This insight draws inspiration from the key topics discussed during an interview between Frank Fabozzi, CFA (John Hopkins University), and Jason Hsu (Raylian Global Advisors), published on the CFA Institute – Research and Policy Center page, accessible via the following link.
This article highlights the most relevant aspects for retail investors, commenting on their importance for portfolio construction purposes.

Be Cautious About Trading in Individual Stocks

When trading individual stocks, consistently finding the optimal entry and exit points is a challenging task, especially in the short term, often resulting in value destruction. Even when extensive information about markets and stocks is available, markets can remain inefficient and irrational for extended periods, nullifying any “bets.” As always, a diversified and consistent approach over time is what one should expect from a fund manager.

It is also worth noting that “indiscriminate” trading activity can unintentionally alter a portfolio’s sector or geographic exposure, deviating from the target strategic asset allocation (in more technical terms, this could lead to trading on a portfolio’s beta rather than alpha, with distorting effects).

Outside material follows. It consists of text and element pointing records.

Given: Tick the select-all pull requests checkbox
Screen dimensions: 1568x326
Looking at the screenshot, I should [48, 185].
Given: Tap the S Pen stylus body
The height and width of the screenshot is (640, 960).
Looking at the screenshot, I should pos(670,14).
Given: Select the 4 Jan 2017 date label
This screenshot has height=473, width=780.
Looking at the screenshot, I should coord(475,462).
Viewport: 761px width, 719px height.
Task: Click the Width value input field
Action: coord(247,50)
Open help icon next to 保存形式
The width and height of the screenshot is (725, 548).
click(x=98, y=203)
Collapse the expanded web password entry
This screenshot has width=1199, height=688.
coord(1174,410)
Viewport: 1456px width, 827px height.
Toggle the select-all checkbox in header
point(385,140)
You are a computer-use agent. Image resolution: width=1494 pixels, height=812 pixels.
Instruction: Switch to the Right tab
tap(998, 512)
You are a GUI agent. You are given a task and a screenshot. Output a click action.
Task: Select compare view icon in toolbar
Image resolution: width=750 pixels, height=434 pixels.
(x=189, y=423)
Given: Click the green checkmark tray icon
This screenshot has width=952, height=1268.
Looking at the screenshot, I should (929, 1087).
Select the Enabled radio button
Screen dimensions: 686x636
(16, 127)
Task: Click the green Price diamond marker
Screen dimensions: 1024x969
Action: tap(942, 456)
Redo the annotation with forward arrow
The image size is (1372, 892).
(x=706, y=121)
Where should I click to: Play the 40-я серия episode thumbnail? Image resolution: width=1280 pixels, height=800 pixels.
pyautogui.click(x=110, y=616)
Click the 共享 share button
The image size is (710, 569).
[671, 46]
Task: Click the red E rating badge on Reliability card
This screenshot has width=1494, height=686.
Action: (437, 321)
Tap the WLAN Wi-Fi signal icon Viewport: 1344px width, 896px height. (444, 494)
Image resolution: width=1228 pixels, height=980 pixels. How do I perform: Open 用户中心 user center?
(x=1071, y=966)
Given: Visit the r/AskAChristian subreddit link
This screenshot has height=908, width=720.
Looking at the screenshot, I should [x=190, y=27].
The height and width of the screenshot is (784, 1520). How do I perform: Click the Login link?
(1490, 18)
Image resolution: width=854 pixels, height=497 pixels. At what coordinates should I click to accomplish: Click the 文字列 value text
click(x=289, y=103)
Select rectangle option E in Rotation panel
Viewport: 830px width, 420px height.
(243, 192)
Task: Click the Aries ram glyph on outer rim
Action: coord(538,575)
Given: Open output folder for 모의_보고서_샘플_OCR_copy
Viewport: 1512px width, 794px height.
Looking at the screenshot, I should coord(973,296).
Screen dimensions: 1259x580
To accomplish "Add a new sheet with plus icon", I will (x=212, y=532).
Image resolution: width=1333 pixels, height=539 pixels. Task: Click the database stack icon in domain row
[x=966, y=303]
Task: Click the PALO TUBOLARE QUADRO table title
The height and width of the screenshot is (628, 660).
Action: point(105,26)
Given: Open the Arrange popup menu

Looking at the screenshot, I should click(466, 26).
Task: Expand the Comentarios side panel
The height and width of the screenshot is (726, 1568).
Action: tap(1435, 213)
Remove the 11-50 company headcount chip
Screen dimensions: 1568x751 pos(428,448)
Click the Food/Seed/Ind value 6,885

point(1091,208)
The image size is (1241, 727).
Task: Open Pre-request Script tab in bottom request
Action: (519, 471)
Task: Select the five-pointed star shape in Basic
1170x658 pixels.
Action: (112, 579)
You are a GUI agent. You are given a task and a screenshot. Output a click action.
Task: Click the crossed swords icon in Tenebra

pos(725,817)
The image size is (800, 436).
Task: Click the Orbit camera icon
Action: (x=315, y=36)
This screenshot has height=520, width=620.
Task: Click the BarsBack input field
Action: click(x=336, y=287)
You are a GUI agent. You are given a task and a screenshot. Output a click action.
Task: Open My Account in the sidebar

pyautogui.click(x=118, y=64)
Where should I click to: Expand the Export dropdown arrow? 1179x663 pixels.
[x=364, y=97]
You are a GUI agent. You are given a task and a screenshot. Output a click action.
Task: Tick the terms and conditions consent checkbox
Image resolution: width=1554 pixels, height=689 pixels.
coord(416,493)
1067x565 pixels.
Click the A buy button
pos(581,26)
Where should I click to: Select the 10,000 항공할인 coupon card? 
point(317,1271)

Active vs. Passive Approach in Stock Selection

Financial markets are heterogeneous and require different approaches. For example, the U.S. market is currently the most efficient in terms of transaction transparency, quickly incorporating new information and expectations into prices. This has led many investors to hold the market index (passive approach), such as the S&P 500, rather than trying to outperform it (active approach). Unsurprisingly, most transactions in the U.S. market are carried out by institutional investors capable of disciplined investment approaches and access to volumes of information often unavailable to retail investors.

Conversely, emerging markets (e.g., China, Taiwan) still exhibit many inefficiencies and are currently dominated by retail investors, causing prices to deviate significantly from their fundamentals. In this context, a more active approach may make sense, perhaps employing investment styles that wouldn’t work in other markets.

For instance, in the Chinese market, listed companies are penalized and sanctioned (up to being delisted) if they report losses for several consecutive periods. For this reason, healthier companies tend (paradoxically) to underreport their earnings over time, revealing them during crises. With this information, additional returns over the market index can be achieved by overweighting companies that underreport earnings (this approach would make no sense in the U.S. market).

Applying Machine Learning to Investments

Artificial intelligence, driven by machine learning, is a hot topic generating revolutionary expectations in various sectors. In finance, machine learning may disappoint those who believe it will radically change how managers approach markets.

Models developed through machine learning are evaluated based on the quality of their backtesting (i.e., how they would have performed historically if investments were made based on the model). Considering the U.S. market, which is highly efficient, producing a model capable of replicating its performance often results in a complex model mimicking a simple “random walk.” Such a model would be highly counterproductive if adopted by fund managers to make investment decisions.

Machine learning is a valuable tool for analyzing vast amounts of data quickly, an impossible task just a few years ago. It can be used to discover relationships not easily identifiable, but qualitative judgment will always be needed to determine whether it makes sense as an investment strategy.

A quantitative approach to investments must be transparent, interpretable, and explainable—it is unacceptable to execute trades solely “because the model says so.”

Current and Future Investment Themes

The ESG (Environmental, Social, Governance) theme is particularly prominent today, especially in Europe and Taiwan. However, caution is needed regarding greenwashing, where investments appear aligned with ESG principles but are not. A rigorous approach based on reliable data is necessary for consistency.

It’s also important to remember that sustainable (or ESG compliant) does not always mean profitable. From this perspective, an ESG approach should be seen as a type of investment that impacts beta (and therefore strategic asset allocation), not the alpha of a portfolio.

Another slow-moving yet impactful theme is demographics. In the U.S., around 12,000–14,000 people retire daily. This mass of consumers exiting the workforce and needing to “spend” will significantly impact inflation risks. Simultaneously, human capital will become scarcer and more critical than financial capital.

This is good news for younger generations and their future, provided they acquire skills and competencies relevant to the job market. Returning to artificial intelligence, many skills will be needed to manage the software aspect of machine learning. From this perspective, robots will create jobs rather than take them away from the new generation.